Enhancing community awareness about vaccine efficacy and efficiency in Uganda

World Immunisation Week event

The Unit in collaboration with Uganda Virus Research Institute (UVRI), International Aids Vaccine Initiative (IAVI) and World Health Organisation (WHO) commemorated the World Immunisation Week in a one day event that was aimed at engaging with communities from central (Entebbe) and South Western Uganda (Masaka and Kyamulibwa) on the value of vaccines and vaccination studies in improving health.

Attended by  senior scientists and public health experts from the Unit, UVRI, WHO Uganda and community leaders, the interactive event featured two public seminars on ‘the elusiveness of an HIV vaccine” by Professor Pontiano Kaleebu (OBE) the Director Uganda Virus Research Institute (UVRI) and Head of the Unit’s viral pathogens research theme, as well as “an update on the Measles outbreak in Uganda” by Dr. Josephine Bwogi the Principal Research Officer heading the Extended Programme on Immunisation (EPI) Department at UVRI.

While delivering his key note presentation, Professor Kaleebu highlighted the urgent need for continued funding to support comprehensive approaches that address the key challenges in HIV vaccine development. "Effective HIV vaccination remains one of the greatest challenges in vaccine research because of the genetic diversity of the virus. “Sustained funding is essential to drive innovative and comprehensive research dedicated towards finding an effective HIV vaccine." His presentation further highlighted that broadly neutralizing antibodies present an opportunity for researchers to continue the quest for an HIV vaccine.

Dr. Bwogi recommended the need for research to guide public health interventions in response to the recent measles outbreak and emphasized the need to sensitize communities about the key role vaccination plays in improving community health. "The recent resurgence of measles in our communities is a reminder of how useful immunisation is," she said. "It is important that we continue to educate and inform the public about the efficiency of vaccines in preventing such epidemics."

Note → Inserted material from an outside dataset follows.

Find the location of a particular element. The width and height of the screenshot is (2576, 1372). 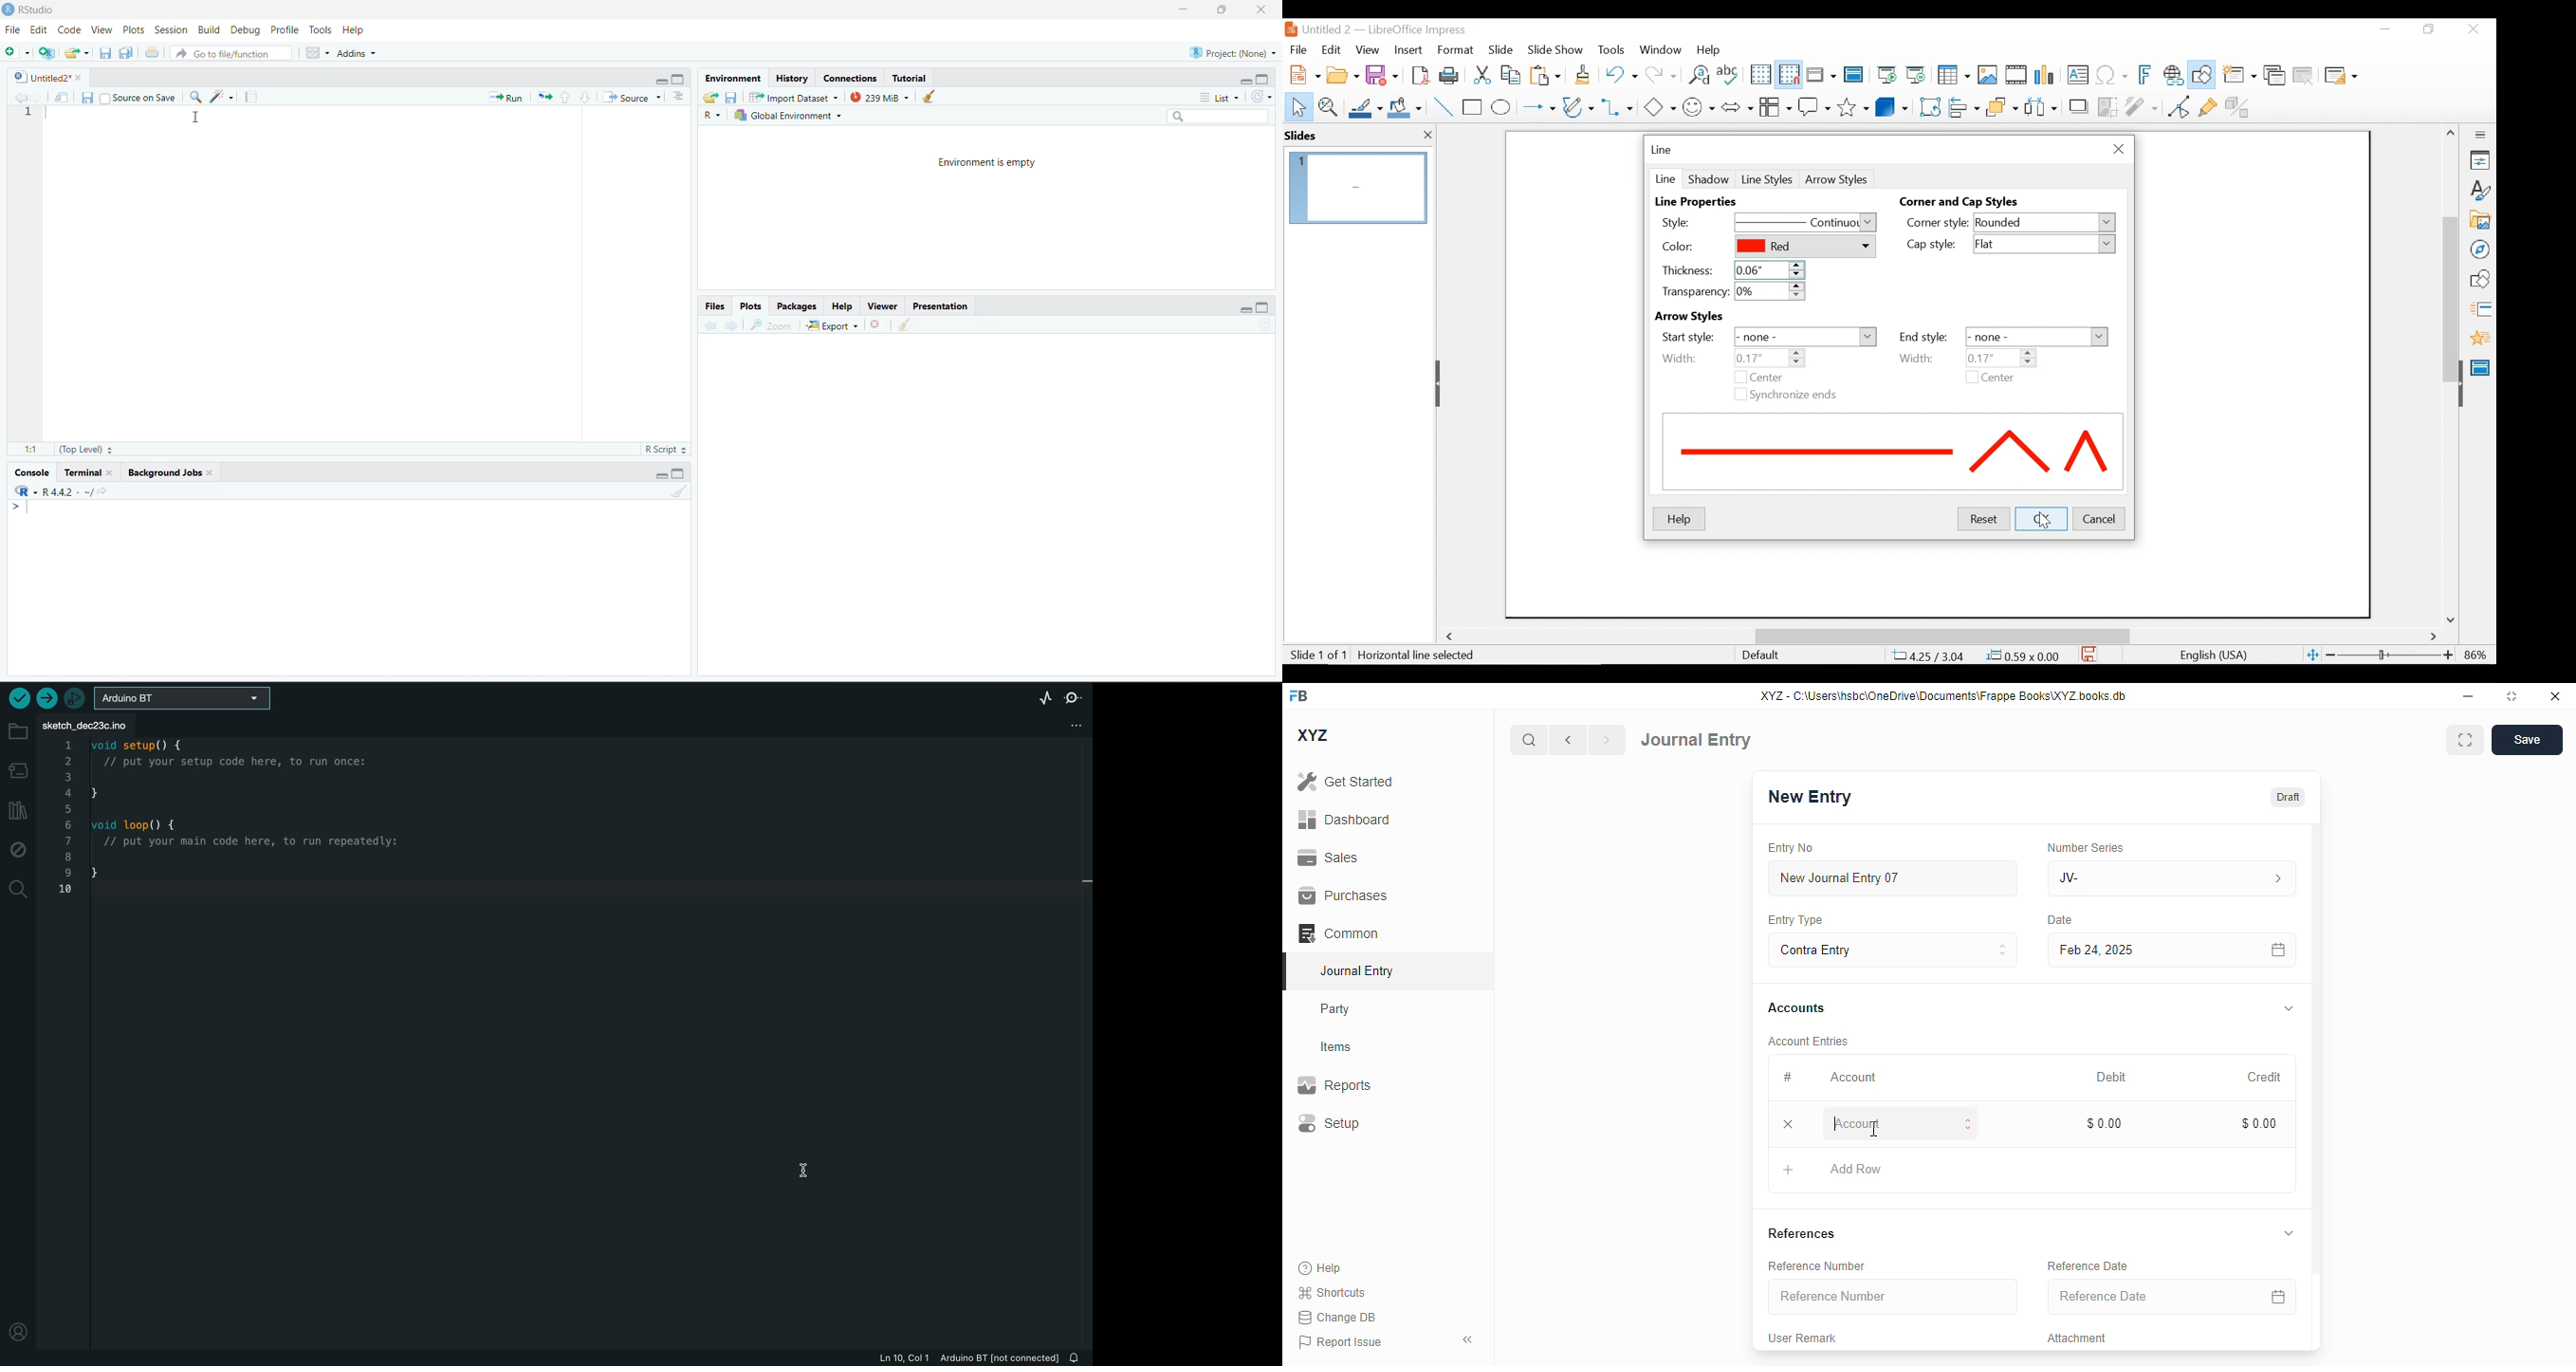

A vibrant panel discussion focused on the critical importance of involving communities in vaccination initiativesfeatured expert insights from Dr. Annet Kisakye the Team Lead of Immunization Vaccine and Development/National Professional Officer and Routine Immunization and Deputy cluster lead of Universal Communicable and Noncommunicable Disease Control, WHO Uganda Office, Assistant Professor Sheila Balinda, a senior molecular virologist in the Unit’s viral pathogens and vaccine research themes and Dr. Sylvia Kusemererwa, a clinical trials study lead at the Unit’s clinical research centre in Masaka district. They were joined by renowned faith leader and Chairperson of the Community Advisory Board (CAB) in Masaka  Father Emmanuel Katabazi Masaka and Ms. Esther Nakazi, a renowned science journalist. The plenary addressed the essential steps for creating safe and effective vaccines, the significance of vaccines within the community and the support needed by the Community Advisory Board (CAB) to ensure they can effectively fulfill their role in advancing vaccination efforts. 

Dr. Balinda detailed the rigorous infrastructure and protocols in place for developing safe and effective vaccines, emphasizing that this meticulous approach is key to successful public health outcomes. She remarked, "Vaccines go through an extensive process before they are made available to the public. Steps like employing skilled scientists, utilizing state-of-the-art laboratories, regulatory oversight and pre-clinical trials are all part of ensuring that vaccines are safe for human use."  

During her address, Dr. Annet Kisakye elaborated on the positive impact vaccines have on public health and community well-being. She  noted, “Vaccines  work and they protect communities from disease which in turn leads to a higher standard of living as it is easy for health communities to thrive economically.” 

Dr. Kusemererwa further called on policymakers to increase efforts on public education to combat vaccine hesitancy, dispel myths and misconceptions while Fr. Emmanuel Katabazi emphasized the importance of clear communication and inclusivity in community engagement to ensure a comprehensive understanding of the science behind vaccines. He stated, “It is important to engage and educate influential figures such as journalists and religious leaders, as they play a key role in shaping community involvement in research.”